'Soon', He declared, 'will the present day order be rolled up and a new one spread out in its stead.'

Tuesday, July 18, 2006

Long Time?

I've been sitting on my bed, staring at the screen, trying to weigh some things and understand some others. At this junction, I'm thinking about newness. The idea that in the chaos of the world a new understanding or feeling can be recognized and felt. And I think I'm there.
As it is, I'm far more at peace with several things. At first I thought I was simply confused, or losing the grip of knowing who I am. Instead, it would appear as thought this is not the case, but that I'm the same person in a different, more detached state. I see the world around me, but it's far away, not affecting me in the same way it once did. The problems of others no longer feel like they're mine to burden, carry or solve. I'm awake, standing in a empty field. And it's not that I'm ignoring the people around me or don't care about them, but that I'm attempting to dive into myself. To spend the time that I have to formulate, write and edit the contents of that glob of grey in my head. To walk down Clarke Street without my bag, wallet, keys or phone. With a giant nine-pointed star on my shirt or a message about love and Baha'u'llah and His message. With a smile, knowing that it shouldn't matter if I'm in constant connection with everyone, if I have AIM on at all times in case someone needs to speak with me, or if I leave my phone at home.
It's all very positive.

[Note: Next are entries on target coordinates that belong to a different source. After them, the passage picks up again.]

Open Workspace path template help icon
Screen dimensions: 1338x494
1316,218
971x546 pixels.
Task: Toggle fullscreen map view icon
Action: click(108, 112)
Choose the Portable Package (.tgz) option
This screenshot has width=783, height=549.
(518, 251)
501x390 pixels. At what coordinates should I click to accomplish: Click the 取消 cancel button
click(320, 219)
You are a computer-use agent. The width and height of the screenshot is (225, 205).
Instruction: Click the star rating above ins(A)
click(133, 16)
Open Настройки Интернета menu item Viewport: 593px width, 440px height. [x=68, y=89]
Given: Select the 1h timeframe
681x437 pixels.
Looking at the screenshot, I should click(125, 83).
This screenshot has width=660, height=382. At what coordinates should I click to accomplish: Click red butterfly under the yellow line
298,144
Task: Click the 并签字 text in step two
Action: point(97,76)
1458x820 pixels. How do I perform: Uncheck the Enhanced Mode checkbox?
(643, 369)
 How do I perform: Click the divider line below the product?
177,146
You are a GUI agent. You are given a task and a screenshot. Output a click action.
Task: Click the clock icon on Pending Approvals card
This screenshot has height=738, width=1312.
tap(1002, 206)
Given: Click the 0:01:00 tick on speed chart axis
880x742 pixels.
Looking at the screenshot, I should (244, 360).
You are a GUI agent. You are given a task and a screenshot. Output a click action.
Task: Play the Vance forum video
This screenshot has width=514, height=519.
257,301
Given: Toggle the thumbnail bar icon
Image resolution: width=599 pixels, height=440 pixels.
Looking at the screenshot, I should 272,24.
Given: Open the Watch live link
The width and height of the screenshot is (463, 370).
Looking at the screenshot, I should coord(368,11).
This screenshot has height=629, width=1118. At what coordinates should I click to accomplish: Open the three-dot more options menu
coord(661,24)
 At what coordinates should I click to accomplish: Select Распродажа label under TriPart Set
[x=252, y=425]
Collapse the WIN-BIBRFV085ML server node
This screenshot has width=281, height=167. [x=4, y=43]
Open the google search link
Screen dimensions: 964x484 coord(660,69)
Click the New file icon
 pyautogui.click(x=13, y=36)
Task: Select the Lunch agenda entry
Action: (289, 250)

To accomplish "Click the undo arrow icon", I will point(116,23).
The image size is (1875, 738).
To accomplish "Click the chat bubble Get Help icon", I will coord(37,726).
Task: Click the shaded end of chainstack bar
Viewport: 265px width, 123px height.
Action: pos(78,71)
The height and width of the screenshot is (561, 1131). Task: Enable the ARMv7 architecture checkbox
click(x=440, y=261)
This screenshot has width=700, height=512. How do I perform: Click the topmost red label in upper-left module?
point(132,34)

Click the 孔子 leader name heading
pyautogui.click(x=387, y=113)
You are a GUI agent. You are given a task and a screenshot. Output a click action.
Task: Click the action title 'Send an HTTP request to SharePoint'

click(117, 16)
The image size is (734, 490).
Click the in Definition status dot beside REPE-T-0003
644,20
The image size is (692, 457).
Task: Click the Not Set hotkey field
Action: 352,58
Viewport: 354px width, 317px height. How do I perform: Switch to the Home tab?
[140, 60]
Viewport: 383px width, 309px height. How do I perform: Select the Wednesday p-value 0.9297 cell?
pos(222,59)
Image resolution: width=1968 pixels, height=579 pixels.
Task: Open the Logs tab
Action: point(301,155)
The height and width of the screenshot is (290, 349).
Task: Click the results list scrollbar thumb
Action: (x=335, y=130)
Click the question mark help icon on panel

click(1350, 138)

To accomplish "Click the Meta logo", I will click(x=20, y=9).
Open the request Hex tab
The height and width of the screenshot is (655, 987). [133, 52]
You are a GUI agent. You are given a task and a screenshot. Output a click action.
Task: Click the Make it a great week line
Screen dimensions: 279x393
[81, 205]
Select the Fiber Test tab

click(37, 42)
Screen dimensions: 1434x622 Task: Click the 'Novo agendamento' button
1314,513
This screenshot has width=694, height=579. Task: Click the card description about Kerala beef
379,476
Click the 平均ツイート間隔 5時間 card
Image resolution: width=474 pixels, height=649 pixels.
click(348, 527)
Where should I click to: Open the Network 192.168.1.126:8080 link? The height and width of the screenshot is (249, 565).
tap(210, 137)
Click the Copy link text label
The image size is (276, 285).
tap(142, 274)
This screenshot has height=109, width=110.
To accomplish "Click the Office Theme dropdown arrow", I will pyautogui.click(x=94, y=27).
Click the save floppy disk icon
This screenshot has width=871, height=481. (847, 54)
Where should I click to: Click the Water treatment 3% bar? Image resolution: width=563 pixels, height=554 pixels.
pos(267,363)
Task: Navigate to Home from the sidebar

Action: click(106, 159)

Since I bought this laptop, I'm disconnected from people and reconnected to knowledge and reading and understanding and media. I'm reading books and articles, watching televisions shows that I enjoy and movies that I've missed. None of this seems like it's of any consequence to anyone, but it's the things that I really want to do. To sit, absorb and forget that the windows in Maryam's apartment in Haifa were blown out or that I have no job or that Jon is confused as to where he needs to be. I'm comforted by the fact that everything is within God's plan and nothing can stop Him from completing it. Wars, drought, gas prices, unemployment are simply signs that something has to change. Things must get worse before they get better, and it's best to recognize and accept these things than struggle and fight over them.
Though I realize that I've mumbled and meandered here I feel like I've gotten a lot down. Perhaps not on this page/blog entry but in my head. That's all that matters, after all. If we're able to understand ourselves, get to the very core of our beings and find peace with ourselves happiness can be attained.
All right, I'm going to go write in the gardens at the House of Worship before I interview some people. BYE!